Imagem - Empresa LOLIWARE Straw já fabrica cerca de 2 milhões de peças por semana. Foto: LOLIWARE Straw

Empresa LOLIWARE Straw já fabrica cerca de 2 milhões de peças por semana. Foto: LOLIWARE Straw

Os canudinhos se tornaram um símbolo da luta contra a poluição plástica ao redor do mundo. Já foram produzidas versões em aço, vidro, inhame e as opções não param de aparecer para substituir os tradicionais descartáveis. Uma dessas novas alternativas são os canudos produzidos com algas marinhas, desenvolvidos pela startup americana LOLIWARE.

Para a concepção do utensílio, batizado de LOLIWARE Straw, biólogos e especialistas em biopolímeros (polímeros produzidos por seres vivos como celulose, amido e proteínas) participaram das análises até obterem uma versão satisfatória.

Além de não conter plástico, o elemento também não possui glúten, BPA (bisfenol A, substância usada para a fabricação de plásticos) ou organismos geneticamente modificados. Por ser feito com matéria-prima 100% vegetal, o canudinho é totalmente comestível. Conforme publicado pelo portal Conexão Planeta, a companhia planeja futuramente aplicar sabor e vitaminas nas criações.

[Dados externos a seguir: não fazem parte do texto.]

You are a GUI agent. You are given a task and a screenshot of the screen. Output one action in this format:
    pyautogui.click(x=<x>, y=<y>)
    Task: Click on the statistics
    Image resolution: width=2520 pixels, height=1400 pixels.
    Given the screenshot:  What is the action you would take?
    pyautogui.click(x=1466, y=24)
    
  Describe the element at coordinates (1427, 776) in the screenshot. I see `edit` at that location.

O canudo tem vida útil de até 24 meses e somente após 18 horas do contato com líquido ele começa o processo de decomposição.

“Há cinco trilhões de resíduos plásticos em nossos oceanos. Dez milhões de toneladas desse material são produzidas a cada segundo. Plásticos de uso único nunca deveriam ser feitos para durar, mas sim, para desaparecer”, afirmou Chelsea Briganti, CEO da LOLIWARE, na página do site da organização.

A marca também confecciona copos ecologicamente corretos, seguindo a mesma fórmula dos canudos. Em Nova York, os produtos já estão sendo fabricados em grande escala. Com um contrato firmado com a rede de hotéis Marriott, a empresa chega a produzir 2 milhões de peças por semana. A expectativa é que a partir do próximo ano, a corporação ganhe uma sede na Europa e aumente sua produção para 30 bilhões de unidades.